Museum of Latin America Art, Long Beach (MOLAA)
On November 5th, 2012 the Board of Trustees of the Museum of Latin America Art, Long Beach (MOLAA), announced the departure of Cecilia Fajardo-Hill, who had served as vice president of curatorial affairs and chief curator of the museum since 2009. Prior to assuming the position at MOLAA, Ms. Fajardo-Hill was director and chief curator of the Cisneros Fontanals Arts Foundation and the Ella Fontanals Cisneros Collection in Miami. Ms. Fajardo-Hill was not fired. Rather, the board simply eliminated the position, along with three other full-time posts as part of a 15% cut in the budget.
Director and CEO, Stuart A. Ashman justified Fajardo-Hill’s departure on the basis of a supposed decline in membership and attendance over the last few years. Though the statistics he cites have been questioned, the argument nonetheless points to the ideas behind the museum board’s decisions and their disregard for the quality and intellectual substance of public programs.
Mr. Ashman indeed failed to mention that Fajardo-Hill's vision transformed the institution from a provincial family museum to a site of true debate and exchange with specialized art audiences across Latin America. Under her tenure MOLAA acquired prominence in the field through the organization of significant exhibitions, based on rigorous scholarship, as well as partnerships with national and international art institutions. MOLAA also became central in creating bridges between North and South through initiatives like the mayor symposium Between Theory and Practice: Rethinking Latin American Art in the 21st Century in Los Angeles and Lima.

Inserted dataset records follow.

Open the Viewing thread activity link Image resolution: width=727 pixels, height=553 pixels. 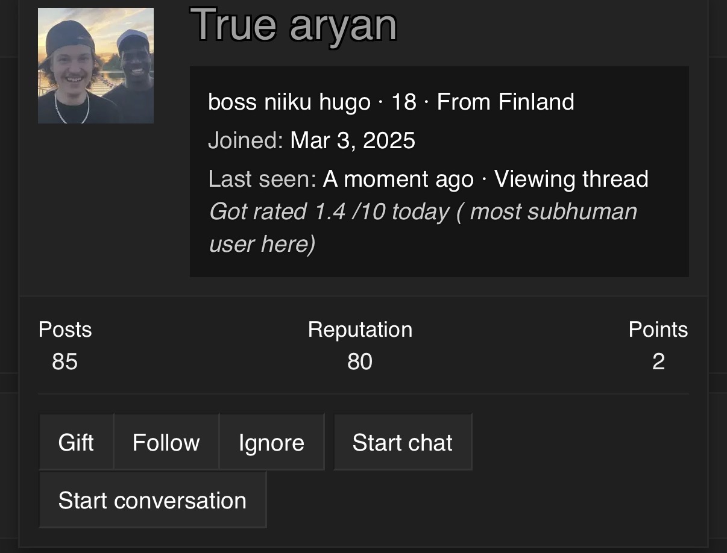(571, 179)
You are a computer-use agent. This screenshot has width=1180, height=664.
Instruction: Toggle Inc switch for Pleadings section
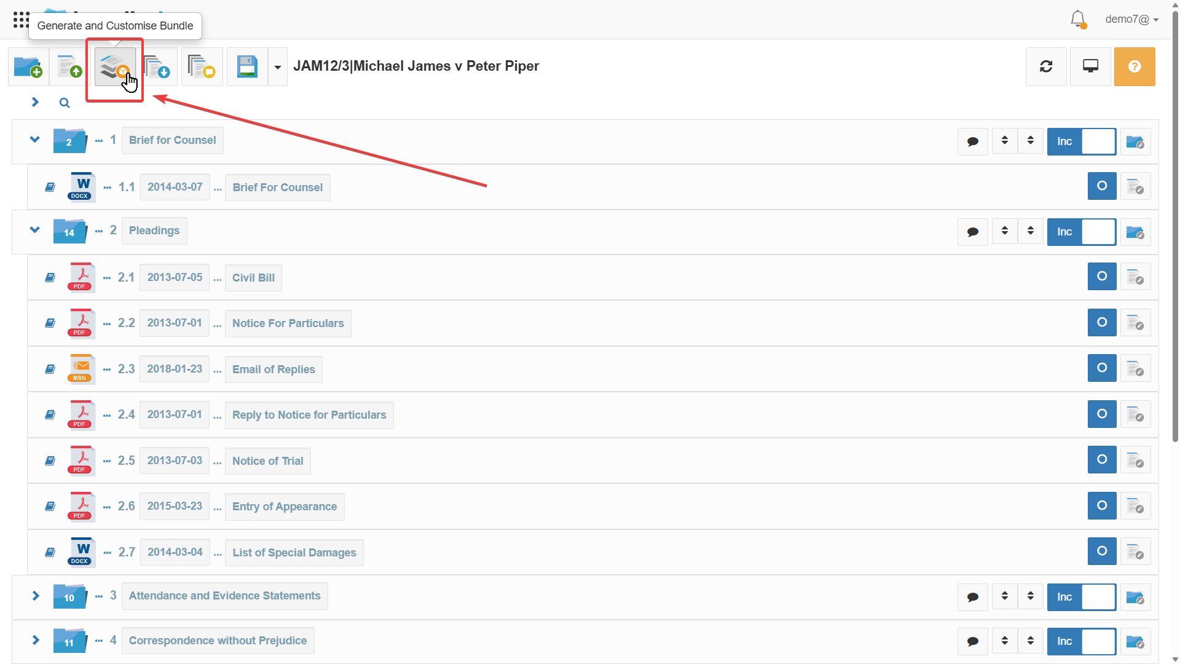[1082, 232]
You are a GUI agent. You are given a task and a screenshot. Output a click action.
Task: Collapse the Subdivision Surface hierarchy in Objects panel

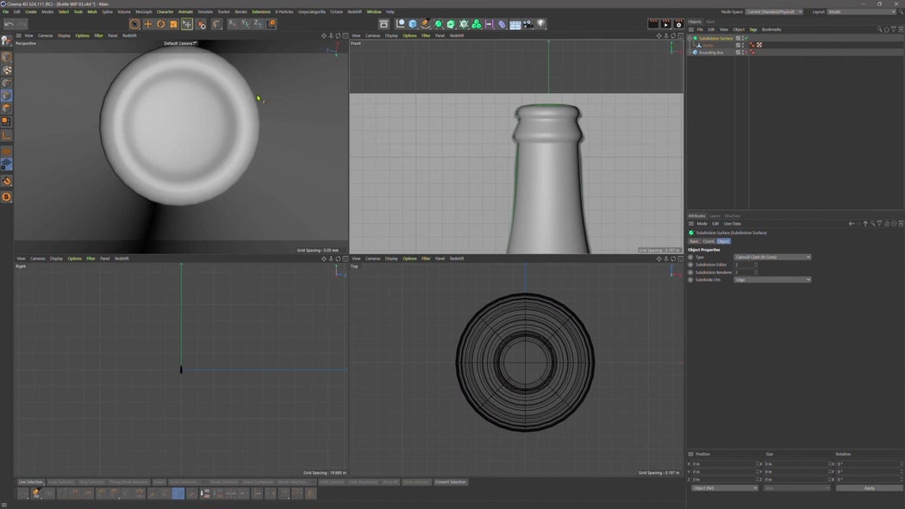click(690, 38)
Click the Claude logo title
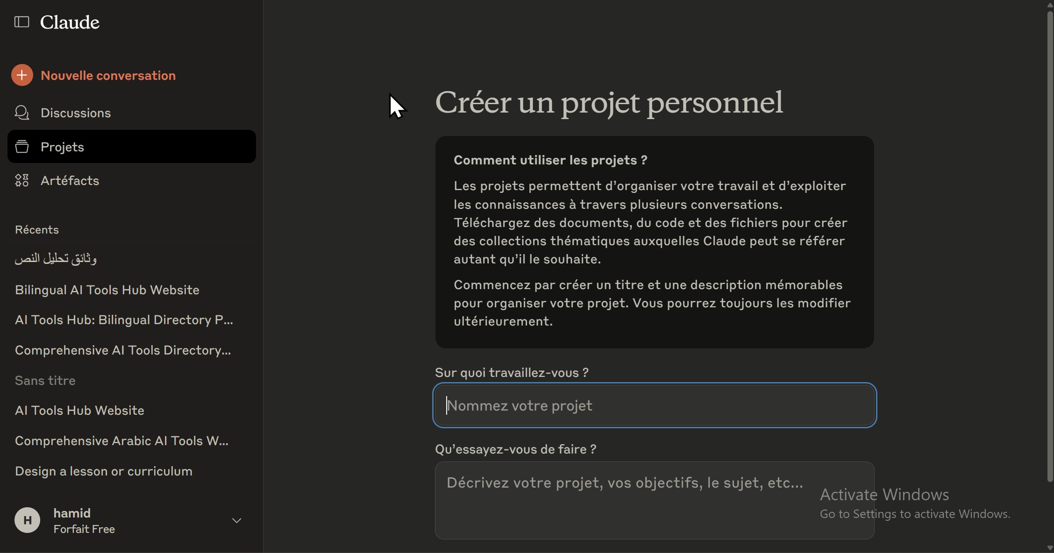The width and height of the screenshot is (1054, 553). [x=70, y=22]
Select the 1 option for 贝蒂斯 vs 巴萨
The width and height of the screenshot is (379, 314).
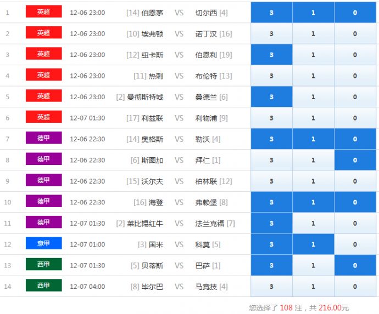[313, 266]
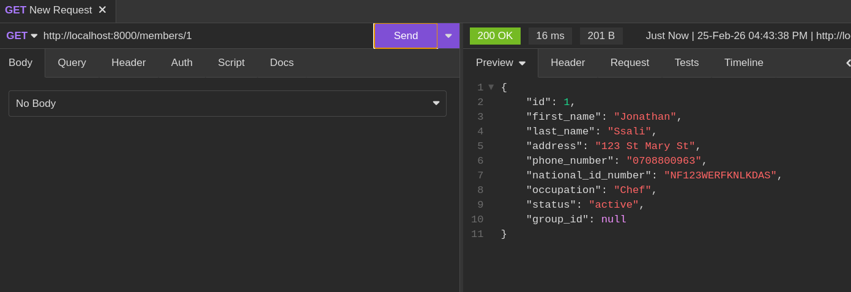Select the Auth tab
851x292 pixels.
pos(182,63)
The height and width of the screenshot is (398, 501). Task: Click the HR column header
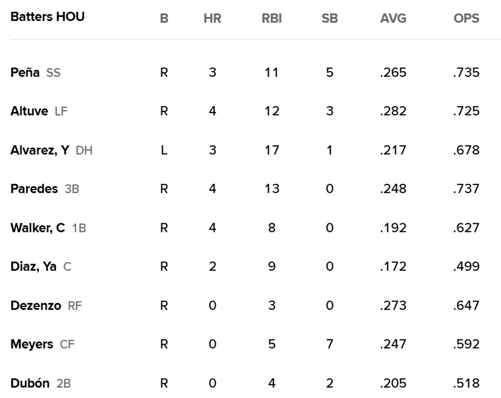pyautogui.click(x=212, y=19)
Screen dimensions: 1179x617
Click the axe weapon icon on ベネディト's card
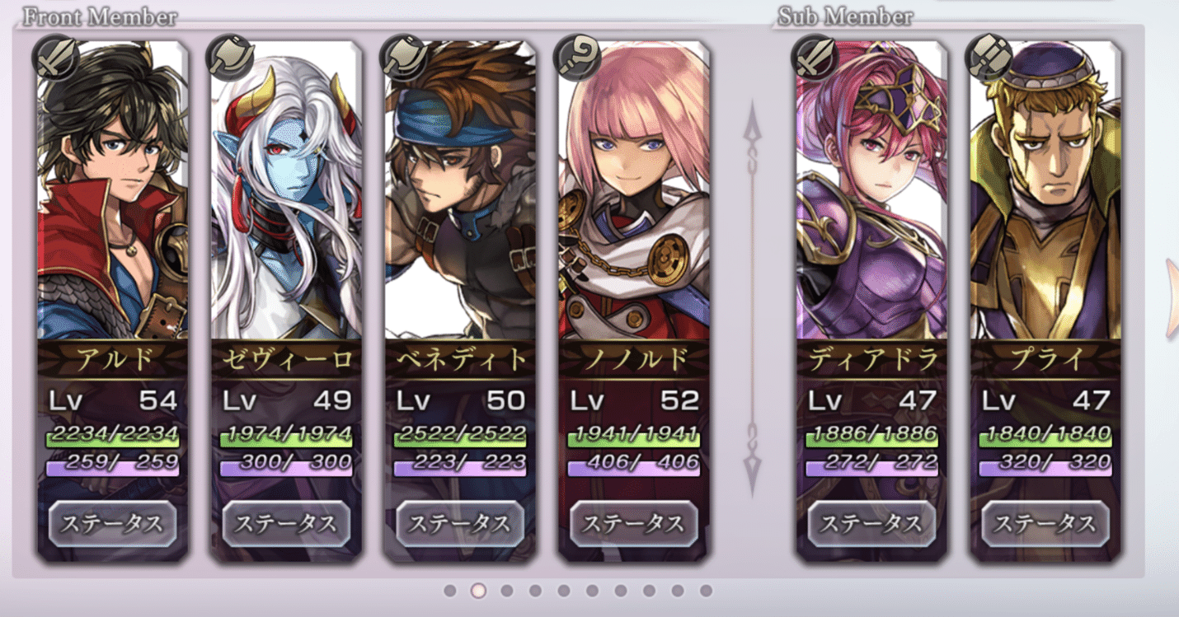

Beyond the particular issues that may have motivated Fajardo-Hill’s departure, the move to eliminate the position of chief curator, so central for an art museum, threatens the process of professionalization that MOLAA had initiated. In addition, the museum's engagement with the region is seriously jeopardized by the absence of clear curatorial leadership. More generally, the decision also calls into question institutional policies that work against the museum’s stated mission of educating the public on Latin American art, as well as the fundamental principles of a public trust.